[GIVEN INSTRUCTION]
Copy the lines below, from the one containing "Given: Open the Hide in View submenu" through the one containing "Looking at the", with "Viewport" changed to "Window size" and everything else unchanged. Omit the pictures.

[MATERIAL SHOWN]
....................

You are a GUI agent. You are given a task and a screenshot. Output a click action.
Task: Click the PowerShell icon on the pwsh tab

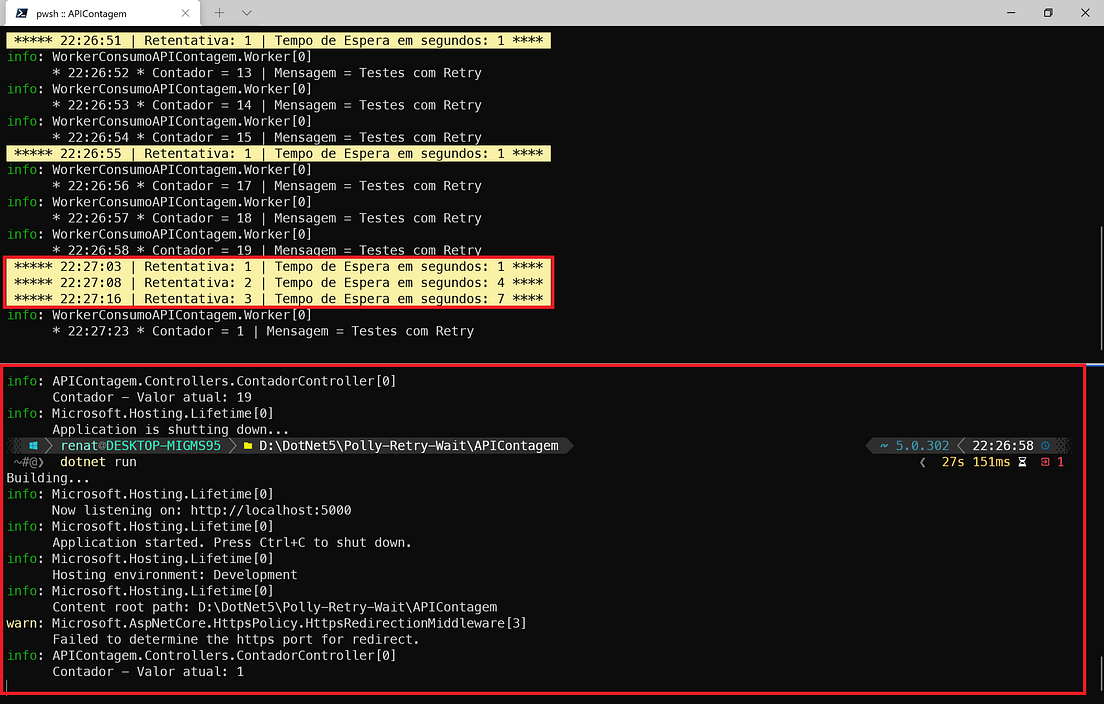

....................

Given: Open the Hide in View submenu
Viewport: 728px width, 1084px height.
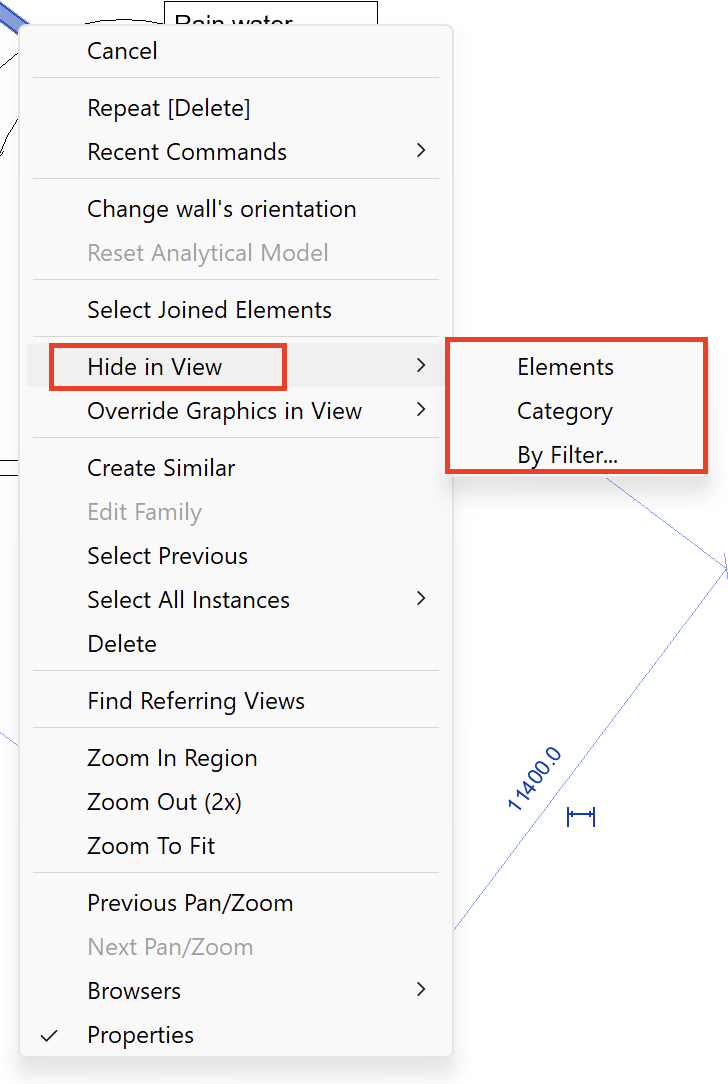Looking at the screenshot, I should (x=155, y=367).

....................

[FULL ANSWER]
Given: Open the Hide in View submenu
Window size: 728px width, 1084px height.
Looking at the screenshot, I should (x=155, y=367).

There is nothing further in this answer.